25 November 2016

The new chief


As General Raheel Sharif retires, Nawaz Sharif has a challenge and an opportunity.

When Pakistan army chief General Raheel Sharif hangs up his uniform on November 29, it will be a moment of rupture. In most other countries, an army chief retiring on the due date would be nothing extraordinary. But in Pakistan, army chiefs do not walk away easily.

Even General Sharif’s predecessor, General Ashfaq Parvez Kayani, got an extension as army chief and Kayani’s predecessor, General Pervez Musharraf, did not even need that fig leaf because he was the military dictator. Had General Sharif sought an extension, not many would have been surprised. After all, he has been a very popular general, with #ThankYouRaheelSharif trending often on social media. While social media trends could be blamed on an overactive Inter-Services Public Relations directorate, General Sharif has also been pictured on the publicity material of candidates in local bodies’ elections and occasionally also on the posters put up by banned groups.

The rhetoric used to burnish his public image set the bar high and had General Sharif continued, he may have faced the same public disappointment as Kayani and Musharraf did in their last years as army chief.

With General Sharif’s imminent departure, the spotlight now shifts to the selection of his replacement. There is a shortlist of four, and it is up to Prime Minister Nawaz Sharif to make the choice. He can be guided by the outgoing chief but in the end it will have to be the prime minister’s own decision. And he is rather experienced at selecting army chiefs: This is the sixth time he will be selecting someone to head Pakistan’s most powerful institution. Nawaz Sharif would be hoping that he makes the right choice, for the fate and future of Pakistan can often be influenced by this single decision. Democracy is still taking root in the country, with the first peaceful democratic transition of power between two parties having taken place only three years ago. The military continues to hold the veto on many issues in Pakistan, and no one would want the civilian authority to be further emasculated.

While individual personalities matter, an army chief is also shaped, if not constrained, by the institution he heads. The corps commanders and senior military staff ensure that he does not operate outside the ambit of the army’s institutional interests. The new chief, whoever he is, will be cognisant of this reality. New Delhi cannot expect any sudden change in Rawalpindi’s policy towards India, or its distinction between “good” and “bad” terrorists. It is for that reason, perhaps, that there is little curiosity in India about the choice of the new Pakistan army chief. New Delhi will play the hand it is dealt by Nawaz Sharif when he selects the new chief. It has no other choice.

**Record set:**
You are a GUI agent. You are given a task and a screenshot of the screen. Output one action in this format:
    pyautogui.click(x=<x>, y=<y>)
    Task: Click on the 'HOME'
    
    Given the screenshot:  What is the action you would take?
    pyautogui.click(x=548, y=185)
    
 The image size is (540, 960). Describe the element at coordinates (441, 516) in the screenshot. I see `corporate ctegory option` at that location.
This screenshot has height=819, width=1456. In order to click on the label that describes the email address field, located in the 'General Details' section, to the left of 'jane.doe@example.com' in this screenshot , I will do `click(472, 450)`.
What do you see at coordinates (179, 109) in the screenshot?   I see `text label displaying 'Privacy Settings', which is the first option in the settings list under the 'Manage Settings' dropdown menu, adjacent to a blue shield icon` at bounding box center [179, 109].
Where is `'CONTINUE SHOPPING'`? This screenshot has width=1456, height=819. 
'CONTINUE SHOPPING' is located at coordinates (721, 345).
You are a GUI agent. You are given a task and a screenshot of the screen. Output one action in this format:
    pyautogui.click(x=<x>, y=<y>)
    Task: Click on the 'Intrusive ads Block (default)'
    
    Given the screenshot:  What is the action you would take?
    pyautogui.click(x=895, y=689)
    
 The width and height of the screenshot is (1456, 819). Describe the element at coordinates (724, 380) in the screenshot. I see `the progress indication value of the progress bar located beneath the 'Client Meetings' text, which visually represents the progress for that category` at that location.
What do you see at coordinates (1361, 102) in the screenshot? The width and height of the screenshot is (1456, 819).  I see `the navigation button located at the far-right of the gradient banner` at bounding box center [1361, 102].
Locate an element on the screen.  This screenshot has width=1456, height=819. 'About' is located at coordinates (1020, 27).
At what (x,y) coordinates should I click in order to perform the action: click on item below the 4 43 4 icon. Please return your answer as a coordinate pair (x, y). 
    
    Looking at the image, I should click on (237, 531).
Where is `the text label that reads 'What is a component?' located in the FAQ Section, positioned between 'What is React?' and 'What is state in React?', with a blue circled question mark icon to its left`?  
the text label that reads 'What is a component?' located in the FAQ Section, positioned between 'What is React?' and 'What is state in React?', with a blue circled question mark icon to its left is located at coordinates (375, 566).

**Required actions:**
**A.** In the editorial on Pakistan's new army chief, rewrite the passage starting with "When Pakistan army" and going on through "walk away easily.", swapping "General Raheel Sharif" for "Raheel Sharif".
**B.** Answer these questions from the editorial on Pakistan's new army chief:
(i) On what date will General Raheel Sharif hang up his uniform?
(ii) How many names are on the shortlist for his replacement?
(iii) How many times, counting this one, will Nawaz Sharif have selected a head of the army?

**Written answers:**
**A.**
When Pakistan army chief Raheel Sharif hangs up his uniform on November 29, it will be a moment of rupture. In most other countries, an army chief retiring on the due date would be nothing extraordinary. But in Pakistan, army chiefs do not walk away easily.

**B.**
(i) November 29
(ii) Four
(iii) Six